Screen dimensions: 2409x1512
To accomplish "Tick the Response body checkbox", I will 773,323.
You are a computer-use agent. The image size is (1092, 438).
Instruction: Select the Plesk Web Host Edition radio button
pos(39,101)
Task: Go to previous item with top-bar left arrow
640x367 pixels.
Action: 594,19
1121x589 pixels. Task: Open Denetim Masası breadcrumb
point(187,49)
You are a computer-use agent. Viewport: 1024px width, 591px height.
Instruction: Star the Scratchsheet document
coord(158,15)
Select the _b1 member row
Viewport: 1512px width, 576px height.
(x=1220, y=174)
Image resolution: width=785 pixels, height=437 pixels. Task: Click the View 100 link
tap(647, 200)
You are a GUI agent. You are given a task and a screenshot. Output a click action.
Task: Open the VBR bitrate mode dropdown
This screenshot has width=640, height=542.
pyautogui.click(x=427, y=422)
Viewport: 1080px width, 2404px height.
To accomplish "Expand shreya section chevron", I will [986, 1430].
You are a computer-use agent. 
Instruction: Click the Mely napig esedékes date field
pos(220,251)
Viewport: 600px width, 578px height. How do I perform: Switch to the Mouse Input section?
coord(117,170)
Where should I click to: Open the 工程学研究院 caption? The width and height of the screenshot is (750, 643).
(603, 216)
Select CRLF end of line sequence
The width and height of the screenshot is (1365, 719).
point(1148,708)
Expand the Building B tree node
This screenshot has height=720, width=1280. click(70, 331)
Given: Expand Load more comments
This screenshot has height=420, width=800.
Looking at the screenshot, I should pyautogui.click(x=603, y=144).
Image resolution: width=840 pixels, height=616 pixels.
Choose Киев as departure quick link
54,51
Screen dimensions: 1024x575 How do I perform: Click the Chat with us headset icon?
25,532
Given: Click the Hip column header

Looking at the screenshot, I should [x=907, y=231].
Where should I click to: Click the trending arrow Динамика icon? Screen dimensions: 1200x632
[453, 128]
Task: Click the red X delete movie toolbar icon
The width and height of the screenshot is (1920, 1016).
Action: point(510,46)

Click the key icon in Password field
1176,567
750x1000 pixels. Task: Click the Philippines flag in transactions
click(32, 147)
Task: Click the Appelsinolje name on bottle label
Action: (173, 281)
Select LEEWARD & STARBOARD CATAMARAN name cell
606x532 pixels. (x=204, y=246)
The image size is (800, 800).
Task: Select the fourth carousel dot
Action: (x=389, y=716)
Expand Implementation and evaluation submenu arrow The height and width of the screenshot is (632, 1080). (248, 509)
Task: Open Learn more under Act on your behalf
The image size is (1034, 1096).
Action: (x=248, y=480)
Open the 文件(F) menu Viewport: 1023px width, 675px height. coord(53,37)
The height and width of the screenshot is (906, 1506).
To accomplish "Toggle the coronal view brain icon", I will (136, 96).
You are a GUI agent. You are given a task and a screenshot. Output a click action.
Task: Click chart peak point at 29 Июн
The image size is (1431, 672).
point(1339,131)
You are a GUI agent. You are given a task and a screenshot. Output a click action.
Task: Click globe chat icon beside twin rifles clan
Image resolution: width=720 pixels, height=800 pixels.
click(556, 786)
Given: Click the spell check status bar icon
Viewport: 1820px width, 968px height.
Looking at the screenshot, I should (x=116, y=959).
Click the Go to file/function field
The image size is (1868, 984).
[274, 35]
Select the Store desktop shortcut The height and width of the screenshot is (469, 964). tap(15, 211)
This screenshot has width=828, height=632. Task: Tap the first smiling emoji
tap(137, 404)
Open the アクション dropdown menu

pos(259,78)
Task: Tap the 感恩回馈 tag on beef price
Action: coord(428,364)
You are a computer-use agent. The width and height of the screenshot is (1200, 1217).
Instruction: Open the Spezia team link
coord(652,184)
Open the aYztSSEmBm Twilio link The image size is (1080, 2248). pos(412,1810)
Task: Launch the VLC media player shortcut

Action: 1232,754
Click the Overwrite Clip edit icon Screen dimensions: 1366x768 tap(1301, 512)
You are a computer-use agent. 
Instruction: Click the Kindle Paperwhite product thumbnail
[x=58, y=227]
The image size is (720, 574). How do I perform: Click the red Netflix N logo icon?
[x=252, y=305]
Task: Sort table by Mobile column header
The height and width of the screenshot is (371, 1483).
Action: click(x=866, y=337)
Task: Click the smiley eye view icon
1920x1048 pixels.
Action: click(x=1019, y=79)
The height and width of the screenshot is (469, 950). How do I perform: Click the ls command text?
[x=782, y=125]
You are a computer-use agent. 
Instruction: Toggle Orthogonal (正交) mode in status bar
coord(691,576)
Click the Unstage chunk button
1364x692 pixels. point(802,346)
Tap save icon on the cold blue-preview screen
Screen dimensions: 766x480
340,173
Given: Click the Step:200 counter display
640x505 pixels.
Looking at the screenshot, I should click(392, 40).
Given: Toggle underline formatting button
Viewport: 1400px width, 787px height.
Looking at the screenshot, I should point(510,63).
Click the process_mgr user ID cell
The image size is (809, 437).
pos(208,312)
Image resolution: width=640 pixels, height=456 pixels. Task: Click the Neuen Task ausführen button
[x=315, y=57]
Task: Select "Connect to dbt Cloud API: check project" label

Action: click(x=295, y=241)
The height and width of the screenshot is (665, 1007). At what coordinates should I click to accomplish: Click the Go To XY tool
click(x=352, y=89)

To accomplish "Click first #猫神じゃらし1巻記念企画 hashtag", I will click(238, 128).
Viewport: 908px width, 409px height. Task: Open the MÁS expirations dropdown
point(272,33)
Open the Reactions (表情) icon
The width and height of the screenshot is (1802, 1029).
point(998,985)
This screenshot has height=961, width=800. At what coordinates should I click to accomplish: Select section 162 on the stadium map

§ **REQUIRED ACTION**
Would you write out the full listing exactly as given?

§ **ANSWER BELOW**
Screen dimensions: 2409x1512
To accomplish "Tick the Response body checkbox", I will 773,323.
You are a computer-use agent. The image size is (1092, 438).
Instruction: Select the Plesk Web Host Edition radio button
pos(39,101)
Task: Go to previous item with top-bar left arrow
640x367 pixels.
Action: 594,19
1121x589 pixels. Task: Open Denetim Masası breadcrumb
point(187,49)
You are a computer-use agent. Viewport: 1024px width, 591px height.
Instruction: Star the Scratchsheet document
coord(158,15)
Select the _b1 member row
Viewport: 1512px width, 576px height.
(x=1220, y=174)
Image resolution: width=785 pixels, height=437 pixels. Task: Click the View 100 link
tap(647, 200)
You are a GUI agent. You are given a task and a screenshot. Output a click action.
Task: Open the VBR bitrate mode dropdown
This screenshot has width=640, height=542.
pyautogui.click(x=427, y=422)
Viewport: 1080px width, 2404px height.
To accomplish "Expand shreya section chevron", I will [986, 1430].
You are a computer-use agent. 
Instruction: Click the Mely napig esedékes date field
pos(220,251)
Viewport: 600px width, 578px height. How do I perform: Switch to the Mouse Input section?
coord(117,170)
Where should I click to: Open the 工程学研究院 caption? The width and height of the screenshot is (750, 643).
(603, 216)
Select CRLF end of line sequence
The width and height of the screenshot is (1365, 719).
point(1148,708)
Expand the Building B tree node
This screenshot has height=720, width=1280. click(70, 331)
Given: Expand Load more comments
This screenshot has height=420, width=800.
Looking at the screenshot, I should pyautogui.click(x=603, y=144).
Image resolution: width=840 pixels, height=616 pixels.
Choose Киев as departure quick link
54,51
Screen dimensions: 1024x575 How do I perform: Click the Chat with us headset icon?
25,532
Given: Click the Hip column header

Looking at the screenshot, I should [x=907, y=231].
Where should I click to: Click the trending arrow Динамика icon? Screen dimensions: 1200x632
[453, 128]
Task: Click the red X delete movie toolbar icon
The width and height of the screenshot is (1920, 1016).
Action: point(510,46)

Click the key icon in Password field
1176,567
750x1000 pixels. Task: Click the Philippines flag in transactions
click(32, 147)
Task: Click the Appelsinolje name on bottle label
Action: (173, 281)
Select LEEWARD & STARBOARD CATAMARAN name cell
606x532 pixels. (x=204, y=246)
The image size is (800, 800).
Task: Select the fourth carousel dot
Action: (x=389, y=716)
Expand Implementation and evaluation submenu arrow The height and width of the screenshot is (632, 1080). (248, 509)
Task: Open Learn more under Act on your behalf
The image size is (1034, 1096).
Action: (x=248, y=480)
Open the 文件(F) menu Viewport: 1023px width, 675px height. coord(53,37)
The height and width of the screenshot is (906, 1506).
To accomplish "Toggle the coronal view brain icon", I will (136, 96).
You are a GUI agent. You are given a task and a screenshot. Output a click action.
Task: Click chart peak point at 29 Июн
The image size is (1431, 672).
point(1339,131)
You are a GUI agent. You are given a task and a screenshot. Output a click action.
Task: Click globe chat icon beside twin rifles clan
Image resolution: width=720 pixels, height=800 pixels.
click(556, 786)
Given: Click the spell check status bar icon
Viewport: 1820px width, 968px height.
Looking at the screenshot, I should (x=116, y=959).
Click the Go to file/function field
The image size is (1868, 984).
[274, 35]
Select the Store desktop shortcut The height and width of the screenshot is (469, 964). tap(15, 211)
This screenshot has width=828, height=632. Task: Tap the first smiling emoji
tap(137, 404)
Open the アクション dropdown menu

pos(259,78)
Task: Tap the 感恩回馈 tag on beef price
Action: coord(428,364)
You are a computer-use agent. The width and height of the screenshot is (1200, 1217).
Instruction: Open the Spezia team link
coord(652,184)
Open the aYztSSEmBm Twilio link The image size is (1080, 2248). pos(412,1810)
Task: Launch the VLC media player shortcut

Action: 1232,754
Click the Overwrite Clip edit icon Screen dimensions: 1366x768 tap(1301, 512)
You are a computer-use agent. 
Instruction: Click the Kindle Paperwhite product thumbnail
[x=58, y=227]
The image size is (720, 574). How do I perform: Click the red Netflix N logo icon?
[x=252, y=305]
Task: Sort table by Mobile column header
The height and width of the screenshot is (371, 1483).
Action: click(x=866, y=337)
Task: Click the smiley eye view icon
1920x1048 pixels.
Action: click(x=1019, y=79)
The height and width of the screenshot is (469, 950). How do I perform: Click the ls command text?
[x=782, y=125]
You are a computer-use agent. 
Instruction: Toggle Orthogonal (正交) mode in status bar
coord(691,576)
Click the Unstage chunk button
1364x692 pixels. point(802,346)
Tap save icon on the cold blue-preview screen
Screen dimensions: 766x480
340,173
Given: Click the Step:200 counter display
640x505 pixels.
Looking at the screenshot, I should click(392, 40).
Given: Toggle underline formatting button
Viewport: 1400px width, 787px height.
Looking at the screenshot, I should point(510,63).
Click the process_mgr user ID cell
The image size is (809, 437).
pos(208,312)
Image resolution: width=640 pixels, height=456 pixels. Task: Click the Neuen Task ausführen button
[x=315, y=57]
Task: Select "Connect to dbt Cloud API: check project" label

Action: click(x=295, y=241)
The height and width of the screenshot is (665, 1007). At what coordinates should I click to accomplish: Click the Go To XY tool
click(x=352, y=89)

To accomplish "Click first #猫神じゃらし1巻記念企画 hashtag", I will click(238, 128).
Viewport: 908px width, 409px height. Task: Open the MÁS expirations dropdown
point(272,33)
Open the Reactions (表情) icon
The width and height of the screenshot is (1802, 1029).
point(998,985)
This screenshot has height=961, width=800. At what coordinates should I click to accomplish: Select section 162 on the stadium map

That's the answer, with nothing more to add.